Given this, the effects of forming these alliances generally fall into two main areas. One is practical: even if each state will continue to determine its own public health policies, alliances can foster communication and cooperation and allow for sharing of resources when needed, without necessarily relying directly on the federal government. For example, the West Coast Health Alliance aims to help align immunization recommendations across member states while the Governors Public Health Alliance seeks to be a “coordinating hub” for state leaders to share data and develop complementary public health guidance, among other activities. That could prove valuable for states that no longer have faith in the public health recommendations coming from CDC or other federal agencies. It could aid in communication with the public by providing a more unified message across states rather than each state seemingly going its own way. The other effect these alliances may have is more symbolic and political in nature: states banding together as a highly visible rebuke to the Trump administration’s public health approach and policies.
Even before these alliances were announced, many states had already started to make moves to de-link their policies from the federal government (particularly relating to vaccines). So far this year, for example, 26 states have implemented policies to ensure that pharmacists can administer COVID-19 vaccines broadly and without a prescription, despite changes – actual and anticipated – in federal recommendations coming from the Trump administration. A smaller number have moved to require state-regulated health insurers to cover, at no-cost, vaccines recommended by the state, even if they are no longer recommended by the federal government.
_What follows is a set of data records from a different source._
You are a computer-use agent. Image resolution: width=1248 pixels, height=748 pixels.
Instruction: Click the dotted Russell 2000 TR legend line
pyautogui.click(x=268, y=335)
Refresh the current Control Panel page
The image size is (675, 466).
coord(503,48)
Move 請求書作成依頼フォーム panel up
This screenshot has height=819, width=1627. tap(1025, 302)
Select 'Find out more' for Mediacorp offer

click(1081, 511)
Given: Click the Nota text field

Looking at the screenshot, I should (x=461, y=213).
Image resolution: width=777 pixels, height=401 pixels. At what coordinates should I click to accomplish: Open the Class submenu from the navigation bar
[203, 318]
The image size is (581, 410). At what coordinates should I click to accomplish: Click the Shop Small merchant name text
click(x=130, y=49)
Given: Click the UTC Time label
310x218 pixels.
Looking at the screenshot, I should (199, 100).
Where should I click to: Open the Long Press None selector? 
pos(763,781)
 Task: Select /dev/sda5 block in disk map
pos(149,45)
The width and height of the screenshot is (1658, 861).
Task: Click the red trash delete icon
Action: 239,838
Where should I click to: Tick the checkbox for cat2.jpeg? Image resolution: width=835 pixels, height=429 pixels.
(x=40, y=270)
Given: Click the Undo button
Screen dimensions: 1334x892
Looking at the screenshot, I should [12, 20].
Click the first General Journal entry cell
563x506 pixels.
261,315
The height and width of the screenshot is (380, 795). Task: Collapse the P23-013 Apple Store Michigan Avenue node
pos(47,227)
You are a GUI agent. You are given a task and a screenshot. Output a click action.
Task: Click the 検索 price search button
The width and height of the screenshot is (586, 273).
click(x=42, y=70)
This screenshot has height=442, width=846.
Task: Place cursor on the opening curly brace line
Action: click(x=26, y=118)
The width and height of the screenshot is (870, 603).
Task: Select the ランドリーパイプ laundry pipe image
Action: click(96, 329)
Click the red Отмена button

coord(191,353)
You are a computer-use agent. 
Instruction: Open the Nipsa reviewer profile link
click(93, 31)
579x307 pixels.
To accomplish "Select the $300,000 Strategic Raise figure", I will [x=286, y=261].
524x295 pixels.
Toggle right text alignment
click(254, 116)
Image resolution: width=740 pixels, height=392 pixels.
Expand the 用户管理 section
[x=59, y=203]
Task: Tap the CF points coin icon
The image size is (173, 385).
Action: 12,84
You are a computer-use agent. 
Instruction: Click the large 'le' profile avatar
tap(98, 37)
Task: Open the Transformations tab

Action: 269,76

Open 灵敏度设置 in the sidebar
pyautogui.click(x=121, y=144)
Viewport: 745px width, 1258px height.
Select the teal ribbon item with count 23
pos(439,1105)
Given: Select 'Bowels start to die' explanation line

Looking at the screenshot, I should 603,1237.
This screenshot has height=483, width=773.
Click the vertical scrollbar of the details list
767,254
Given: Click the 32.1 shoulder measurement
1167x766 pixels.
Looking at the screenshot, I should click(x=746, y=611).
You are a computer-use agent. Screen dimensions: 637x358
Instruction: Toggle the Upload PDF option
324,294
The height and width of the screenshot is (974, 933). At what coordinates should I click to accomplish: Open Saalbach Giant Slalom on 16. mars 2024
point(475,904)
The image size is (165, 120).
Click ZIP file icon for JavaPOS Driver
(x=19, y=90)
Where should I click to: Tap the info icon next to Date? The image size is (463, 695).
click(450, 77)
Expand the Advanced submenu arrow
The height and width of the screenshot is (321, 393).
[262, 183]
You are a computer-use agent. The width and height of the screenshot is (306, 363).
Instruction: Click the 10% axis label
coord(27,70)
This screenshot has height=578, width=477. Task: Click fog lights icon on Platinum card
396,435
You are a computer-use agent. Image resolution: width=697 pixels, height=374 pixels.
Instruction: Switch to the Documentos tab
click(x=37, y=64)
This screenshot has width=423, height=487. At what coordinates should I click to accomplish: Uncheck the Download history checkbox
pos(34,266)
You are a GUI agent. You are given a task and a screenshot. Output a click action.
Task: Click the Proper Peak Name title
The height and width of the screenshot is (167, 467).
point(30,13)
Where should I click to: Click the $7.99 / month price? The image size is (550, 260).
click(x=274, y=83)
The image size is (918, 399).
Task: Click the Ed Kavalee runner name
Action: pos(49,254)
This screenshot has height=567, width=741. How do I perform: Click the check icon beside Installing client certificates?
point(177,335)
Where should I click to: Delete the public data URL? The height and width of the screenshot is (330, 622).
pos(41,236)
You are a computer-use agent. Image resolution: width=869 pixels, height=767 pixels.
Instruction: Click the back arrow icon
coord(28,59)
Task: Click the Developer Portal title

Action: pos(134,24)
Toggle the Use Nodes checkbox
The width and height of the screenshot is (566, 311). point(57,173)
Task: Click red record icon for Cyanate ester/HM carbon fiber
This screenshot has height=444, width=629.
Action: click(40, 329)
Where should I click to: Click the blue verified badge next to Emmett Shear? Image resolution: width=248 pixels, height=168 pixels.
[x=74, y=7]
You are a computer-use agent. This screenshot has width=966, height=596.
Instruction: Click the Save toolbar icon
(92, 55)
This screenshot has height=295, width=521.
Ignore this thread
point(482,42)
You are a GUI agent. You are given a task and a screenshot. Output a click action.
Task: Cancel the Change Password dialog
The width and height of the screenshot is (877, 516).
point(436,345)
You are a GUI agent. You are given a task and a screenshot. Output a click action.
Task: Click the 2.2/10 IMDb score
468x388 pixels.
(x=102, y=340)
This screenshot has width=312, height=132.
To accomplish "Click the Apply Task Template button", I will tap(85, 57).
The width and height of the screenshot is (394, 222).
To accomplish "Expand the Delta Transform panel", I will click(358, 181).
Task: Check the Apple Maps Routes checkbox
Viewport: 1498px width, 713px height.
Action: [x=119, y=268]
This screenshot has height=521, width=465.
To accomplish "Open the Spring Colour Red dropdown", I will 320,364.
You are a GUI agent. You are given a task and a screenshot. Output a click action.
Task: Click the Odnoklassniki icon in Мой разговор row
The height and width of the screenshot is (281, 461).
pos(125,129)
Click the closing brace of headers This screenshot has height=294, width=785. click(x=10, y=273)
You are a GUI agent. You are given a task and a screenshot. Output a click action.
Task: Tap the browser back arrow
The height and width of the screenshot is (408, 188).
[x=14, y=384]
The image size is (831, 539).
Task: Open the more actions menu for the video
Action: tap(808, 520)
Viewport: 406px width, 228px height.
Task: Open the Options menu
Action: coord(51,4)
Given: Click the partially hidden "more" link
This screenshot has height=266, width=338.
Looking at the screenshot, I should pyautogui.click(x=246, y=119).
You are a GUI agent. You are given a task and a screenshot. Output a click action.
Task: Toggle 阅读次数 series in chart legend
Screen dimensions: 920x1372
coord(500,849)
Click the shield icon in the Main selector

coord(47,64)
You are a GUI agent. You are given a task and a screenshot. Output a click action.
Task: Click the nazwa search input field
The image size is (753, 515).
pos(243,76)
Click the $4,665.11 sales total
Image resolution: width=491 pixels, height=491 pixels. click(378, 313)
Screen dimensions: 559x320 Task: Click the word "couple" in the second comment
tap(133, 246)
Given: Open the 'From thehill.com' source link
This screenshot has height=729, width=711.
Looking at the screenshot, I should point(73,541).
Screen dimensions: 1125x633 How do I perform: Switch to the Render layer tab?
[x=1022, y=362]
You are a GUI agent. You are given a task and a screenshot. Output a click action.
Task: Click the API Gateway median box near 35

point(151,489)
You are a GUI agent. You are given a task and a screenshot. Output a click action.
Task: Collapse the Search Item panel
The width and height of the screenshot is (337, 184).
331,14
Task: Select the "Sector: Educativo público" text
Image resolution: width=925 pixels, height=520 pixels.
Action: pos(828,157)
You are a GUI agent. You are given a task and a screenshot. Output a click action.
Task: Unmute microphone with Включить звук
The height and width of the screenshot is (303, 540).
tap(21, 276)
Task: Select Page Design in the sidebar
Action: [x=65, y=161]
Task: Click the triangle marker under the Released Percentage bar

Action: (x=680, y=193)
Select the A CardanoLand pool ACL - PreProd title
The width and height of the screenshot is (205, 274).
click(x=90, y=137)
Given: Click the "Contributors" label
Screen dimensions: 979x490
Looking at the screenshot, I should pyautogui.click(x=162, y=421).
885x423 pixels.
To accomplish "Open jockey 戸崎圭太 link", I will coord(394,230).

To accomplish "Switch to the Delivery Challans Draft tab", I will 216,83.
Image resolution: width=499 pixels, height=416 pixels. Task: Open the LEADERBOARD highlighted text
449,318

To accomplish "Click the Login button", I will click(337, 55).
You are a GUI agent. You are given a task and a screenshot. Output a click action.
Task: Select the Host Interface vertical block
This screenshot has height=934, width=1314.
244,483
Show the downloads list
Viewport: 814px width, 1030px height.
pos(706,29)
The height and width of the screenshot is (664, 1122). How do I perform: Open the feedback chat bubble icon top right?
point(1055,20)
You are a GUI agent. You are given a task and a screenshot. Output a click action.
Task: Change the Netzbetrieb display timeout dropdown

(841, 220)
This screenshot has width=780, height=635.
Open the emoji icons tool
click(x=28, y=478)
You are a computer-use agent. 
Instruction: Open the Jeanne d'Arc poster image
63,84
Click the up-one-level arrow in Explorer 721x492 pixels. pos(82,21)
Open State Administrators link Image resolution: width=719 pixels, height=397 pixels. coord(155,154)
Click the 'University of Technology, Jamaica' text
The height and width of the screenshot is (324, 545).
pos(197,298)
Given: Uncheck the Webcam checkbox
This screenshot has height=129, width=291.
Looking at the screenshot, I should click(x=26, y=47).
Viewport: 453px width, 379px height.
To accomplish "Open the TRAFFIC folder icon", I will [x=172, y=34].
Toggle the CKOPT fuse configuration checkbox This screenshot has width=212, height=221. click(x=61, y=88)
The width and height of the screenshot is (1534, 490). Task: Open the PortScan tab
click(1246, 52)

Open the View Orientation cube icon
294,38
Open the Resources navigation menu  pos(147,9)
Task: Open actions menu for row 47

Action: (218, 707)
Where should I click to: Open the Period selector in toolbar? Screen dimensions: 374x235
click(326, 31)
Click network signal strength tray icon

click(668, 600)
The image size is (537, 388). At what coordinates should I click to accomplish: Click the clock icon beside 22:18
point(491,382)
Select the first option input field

While it may be unusual for groups of states to join together to develop their own public health recommendations, independent of federal guidance, it’s not completely unprecedented. In the early months of the COVID-19 pandemic (during the first Trump administration) groups of Western states and northeastern states set up coalitions to coordinate responses and share supplies and know-how across state lines in the face of what they perceived as federal government inaction. Later, Republican-led states joined together in opposing some of the COVID-19 policies imposed by President Biden.
Whether more alliances will form or these new ones will grow, remains to be seen. Ultimately, however, perhaps the most significant consequence of their formation is further cementing what is a growing partisan divide in public health, reflected in both public opinion and state policy, and which is likely to lead to increasingly divergent public health policies and access across the country and uncertainty about the future of the relationship between the federal government and the states on key public health issues.